The shortlist of nominees for the International Monetary Fund's (IMF's) next CEO has been narrowed down to four names, with the Bank of Finland's current Governor, Olli Rehn, among the top candidates, according to the New York based financial newspaper the Wall Street Journal.
The other shortlisted candidates are the former Dutch Minister of Finance Jeroen Dijsselbloem, current President of the Eurogroup and Portuguese Minister of Finance Mario Centeno, and the current Spanish Minister of Economy and Business Nadia Calvino.
The London based Financial Times, however, reports that former Finnish Prime Minister and current vice president of the European Investment Bank, Alexander Stubb, is on the shortlist of candidates, probably instead of Dijesselbloem.

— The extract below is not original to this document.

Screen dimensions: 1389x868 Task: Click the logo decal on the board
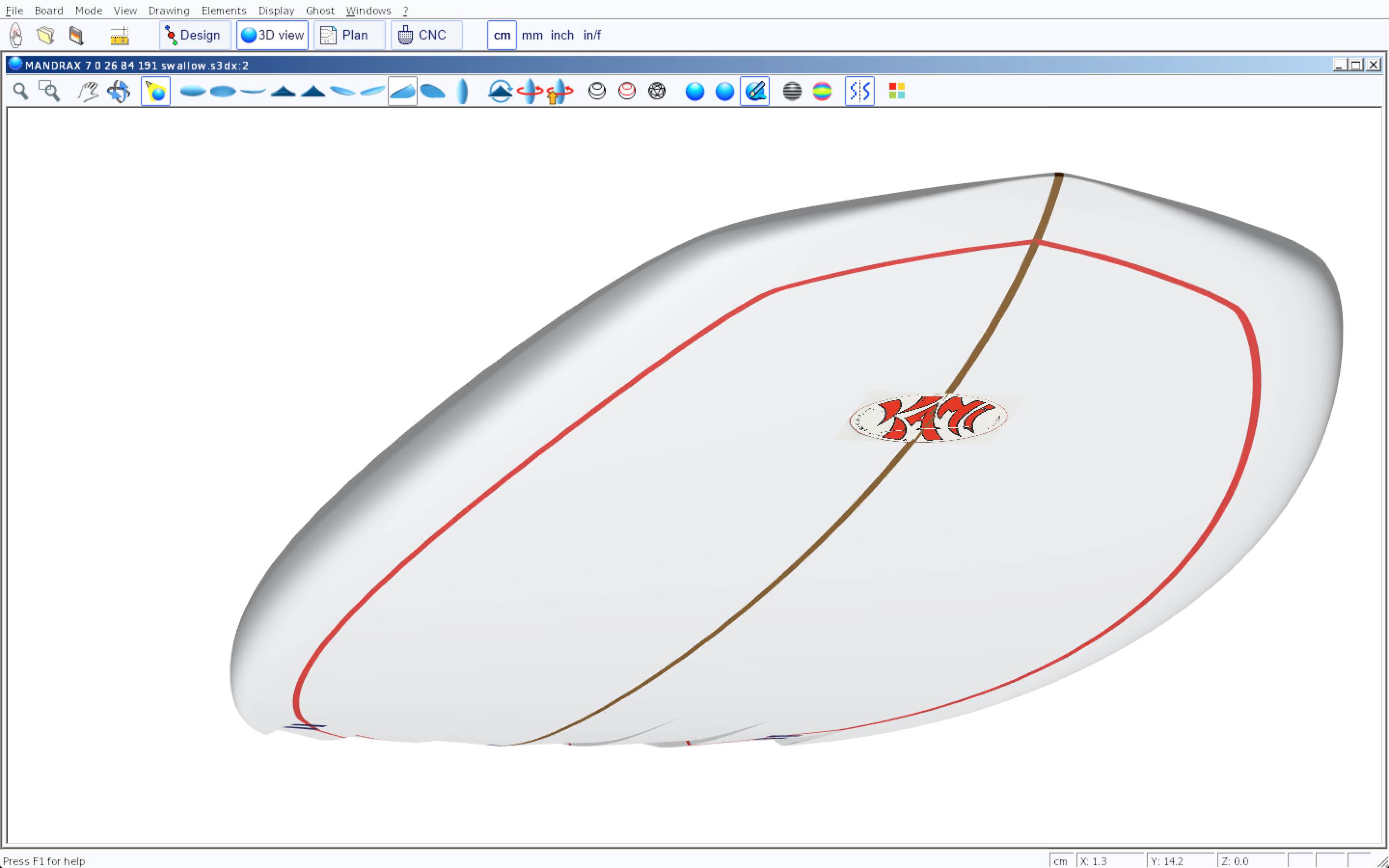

The paper also reports that a previous favourite to land the top job at the IMF, current Governor of the Bank of England, Mark Carney, is now no longer being considered for the position.

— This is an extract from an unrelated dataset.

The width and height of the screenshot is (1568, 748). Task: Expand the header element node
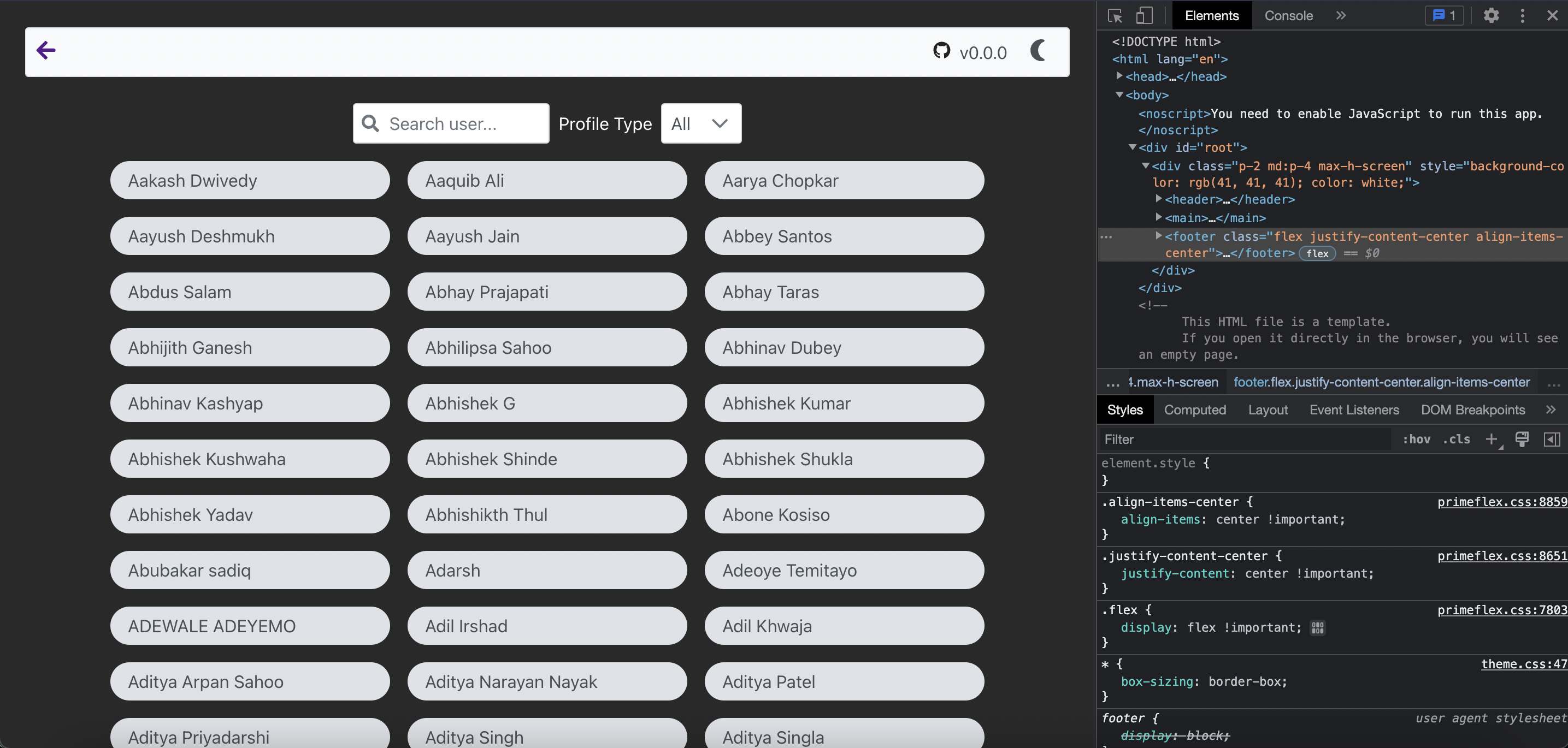click(1158, 199)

The IMF's current CEO, Christine Lagarde, will relinquish the role to take over as President of the European Central Bank.
The shortlist of candidates will be discussed at a meeting of European G7 finance ministers in Chantilly, France.
According to the Wall Street Journal, Rehn's candidacy is likely to receive more support from northern European countries, including Germany, while Centeno and Calvino are more popular in the south.
Dutch Minister Dijsselbloem's suitability for the role has been questioned by southern European countries, after he refused to apologise for comments he made during the Eurozone crisis which suggested that crisis-hit countries had splurged their money on "drinks and women."